*Try it*
Whenever the string "button" turns up in a line below, that line should be copied.

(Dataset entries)
* * *

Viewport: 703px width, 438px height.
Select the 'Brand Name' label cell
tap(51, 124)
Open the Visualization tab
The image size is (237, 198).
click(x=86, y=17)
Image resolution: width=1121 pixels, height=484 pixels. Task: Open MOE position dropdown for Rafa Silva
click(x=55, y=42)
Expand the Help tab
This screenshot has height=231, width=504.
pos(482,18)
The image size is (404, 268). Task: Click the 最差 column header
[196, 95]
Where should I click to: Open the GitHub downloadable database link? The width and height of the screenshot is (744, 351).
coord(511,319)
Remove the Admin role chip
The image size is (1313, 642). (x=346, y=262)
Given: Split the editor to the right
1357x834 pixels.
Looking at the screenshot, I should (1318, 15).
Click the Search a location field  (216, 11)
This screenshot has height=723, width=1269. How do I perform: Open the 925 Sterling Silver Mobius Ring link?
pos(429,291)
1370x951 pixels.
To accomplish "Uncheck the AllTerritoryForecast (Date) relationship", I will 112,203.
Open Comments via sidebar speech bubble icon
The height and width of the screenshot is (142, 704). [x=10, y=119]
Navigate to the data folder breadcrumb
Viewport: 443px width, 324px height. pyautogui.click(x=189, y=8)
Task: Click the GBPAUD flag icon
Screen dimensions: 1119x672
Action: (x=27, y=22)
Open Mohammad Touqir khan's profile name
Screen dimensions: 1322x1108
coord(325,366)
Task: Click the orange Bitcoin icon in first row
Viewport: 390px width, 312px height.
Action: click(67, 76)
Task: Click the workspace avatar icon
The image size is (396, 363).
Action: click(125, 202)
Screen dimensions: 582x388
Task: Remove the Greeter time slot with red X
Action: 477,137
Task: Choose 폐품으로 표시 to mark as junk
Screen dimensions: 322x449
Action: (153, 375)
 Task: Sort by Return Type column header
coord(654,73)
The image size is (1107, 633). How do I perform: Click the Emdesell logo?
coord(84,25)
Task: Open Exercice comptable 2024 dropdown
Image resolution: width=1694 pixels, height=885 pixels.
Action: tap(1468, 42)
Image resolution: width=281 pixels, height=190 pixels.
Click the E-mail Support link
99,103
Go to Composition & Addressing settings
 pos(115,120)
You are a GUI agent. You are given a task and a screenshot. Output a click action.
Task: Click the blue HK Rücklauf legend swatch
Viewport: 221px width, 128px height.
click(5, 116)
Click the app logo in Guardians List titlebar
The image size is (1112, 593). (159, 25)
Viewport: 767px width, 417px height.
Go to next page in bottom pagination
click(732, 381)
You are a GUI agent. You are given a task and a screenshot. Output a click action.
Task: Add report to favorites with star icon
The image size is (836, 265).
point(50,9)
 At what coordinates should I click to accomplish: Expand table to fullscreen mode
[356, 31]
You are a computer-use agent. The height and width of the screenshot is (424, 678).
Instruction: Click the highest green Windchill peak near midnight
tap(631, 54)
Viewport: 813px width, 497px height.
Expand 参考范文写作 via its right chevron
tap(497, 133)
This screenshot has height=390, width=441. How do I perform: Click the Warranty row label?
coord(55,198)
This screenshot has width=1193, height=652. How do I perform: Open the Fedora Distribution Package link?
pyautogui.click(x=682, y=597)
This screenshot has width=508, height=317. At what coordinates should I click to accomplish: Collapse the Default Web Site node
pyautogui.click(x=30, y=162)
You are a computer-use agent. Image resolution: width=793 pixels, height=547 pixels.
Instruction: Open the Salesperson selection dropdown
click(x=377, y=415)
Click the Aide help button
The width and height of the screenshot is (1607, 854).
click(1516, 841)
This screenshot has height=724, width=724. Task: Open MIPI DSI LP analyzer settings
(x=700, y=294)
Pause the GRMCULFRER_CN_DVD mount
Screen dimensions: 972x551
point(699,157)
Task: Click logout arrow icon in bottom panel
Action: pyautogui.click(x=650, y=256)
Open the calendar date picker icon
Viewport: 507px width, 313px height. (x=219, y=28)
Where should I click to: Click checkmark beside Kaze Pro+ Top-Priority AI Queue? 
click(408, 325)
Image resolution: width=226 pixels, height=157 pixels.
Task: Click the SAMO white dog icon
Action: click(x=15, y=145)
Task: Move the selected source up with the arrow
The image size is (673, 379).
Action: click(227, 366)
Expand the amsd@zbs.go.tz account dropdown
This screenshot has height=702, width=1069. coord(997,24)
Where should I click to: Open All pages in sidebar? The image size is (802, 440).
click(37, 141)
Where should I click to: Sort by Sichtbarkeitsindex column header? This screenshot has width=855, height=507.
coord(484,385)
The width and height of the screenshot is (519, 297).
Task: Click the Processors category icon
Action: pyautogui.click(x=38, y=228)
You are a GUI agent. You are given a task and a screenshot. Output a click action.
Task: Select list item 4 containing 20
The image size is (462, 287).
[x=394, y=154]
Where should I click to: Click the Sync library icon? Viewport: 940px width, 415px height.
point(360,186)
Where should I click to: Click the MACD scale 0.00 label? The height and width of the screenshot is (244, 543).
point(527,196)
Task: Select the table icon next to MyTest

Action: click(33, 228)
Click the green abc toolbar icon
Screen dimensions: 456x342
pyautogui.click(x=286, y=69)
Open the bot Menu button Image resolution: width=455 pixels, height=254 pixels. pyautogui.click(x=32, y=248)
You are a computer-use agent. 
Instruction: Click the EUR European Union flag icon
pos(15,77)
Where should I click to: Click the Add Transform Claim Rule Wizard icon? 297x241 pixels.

* * *

*Task output*
Click the Aide help button
Open the bot Menu button Image resolution: width=455 pixels, height=254 pixels. pyautogui.click(x=32, y=248)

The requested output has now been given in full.